* **Written task 1**
Please list the five things that the essay on finding community off campus says collide in London's spaces.
* **Written task 2**
In the essay on finding community off campus, what has social media been widely connected with?
* **Written task 3**
Resume the essay on finding community off campus, continuing from its last sentence.
— begin Text to read —
Unfortunately, we often seek this community online rather than among the people and places where we live. Investing into online communities like Instagram and Twitter, though convenient from the comforts of campus, doesn't fulfill our need to connect.

Social media, for its many benefits, has been widely connected with rising anxiety and reassurance seeking. But perhaps our compulsion for likes, comments and retweets reflects the mindset that Wilson describes. Maybe, our thirst for community is misplaced.

By departing our bubble for London-at-large, we are free to gain the real-life benefits it offers. The community we desire is all around us. We just need to go find it.

Volunteering and its many benefits — as promoted through September's volunteer fair — off-campus socials and independent shops and restaurants are your source for experiences uniquely offered by London. These spaces are organic in a way Silicon Valley's consumer manufacturing is not.

In these spaces, art, business, food, nature and people collide. Such collisions are crucial to garnering a sense of community, placing ourselves in that community and forming an identity all our own.
— end Text to read —
— begin Data —
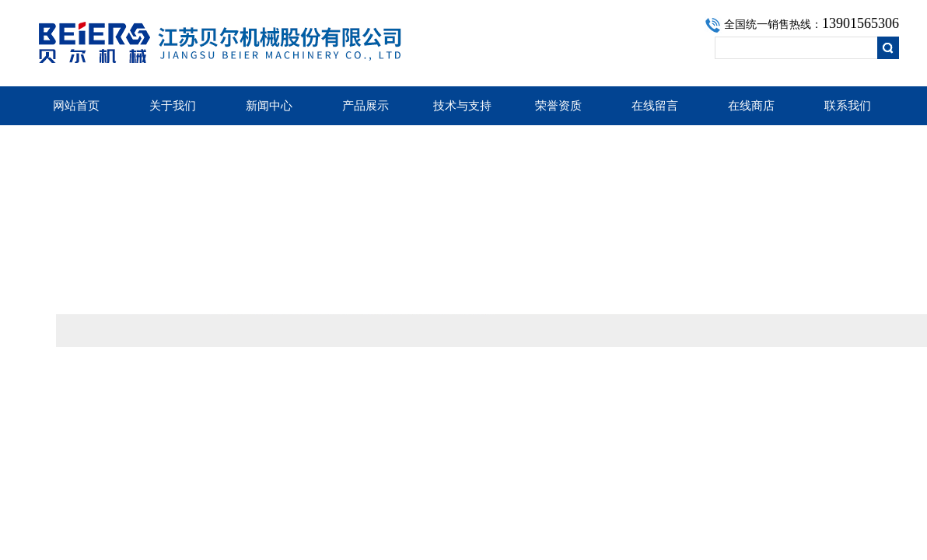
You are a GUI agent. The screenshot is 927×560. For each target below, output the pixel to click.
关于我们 (173, 106)
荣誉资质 (558, 106)
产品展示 (366, 106)
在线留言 (655, 106)
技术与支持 (462, 106)
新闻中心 (269, 106)
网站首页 (76, 106)
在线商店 (751, 106)
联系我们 (848, 106)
— end Data —
* **Task result 1**
Art, business, food, nature and people.

* **Task result 2**
Rising anxiety and reassurance seeking.

* **Task result 3**
Our world-class education is valuable. But learning how to effectively use it to address social issues is moreso. An understanding of inequality comes through engaging with the qualitative experiences of those who endure them — not through a textbook.

Finally, we have a civic obligation to ask questions about how the city we live in eight months a year operates. Municipal investment in Old East Village is a case-study in urban development. The topics we discuss throughout university are presented every day through these investments and other policy decisions.

Western is great. But don't treat it like a resort. Do yourself a favour by taking a break form the bubble.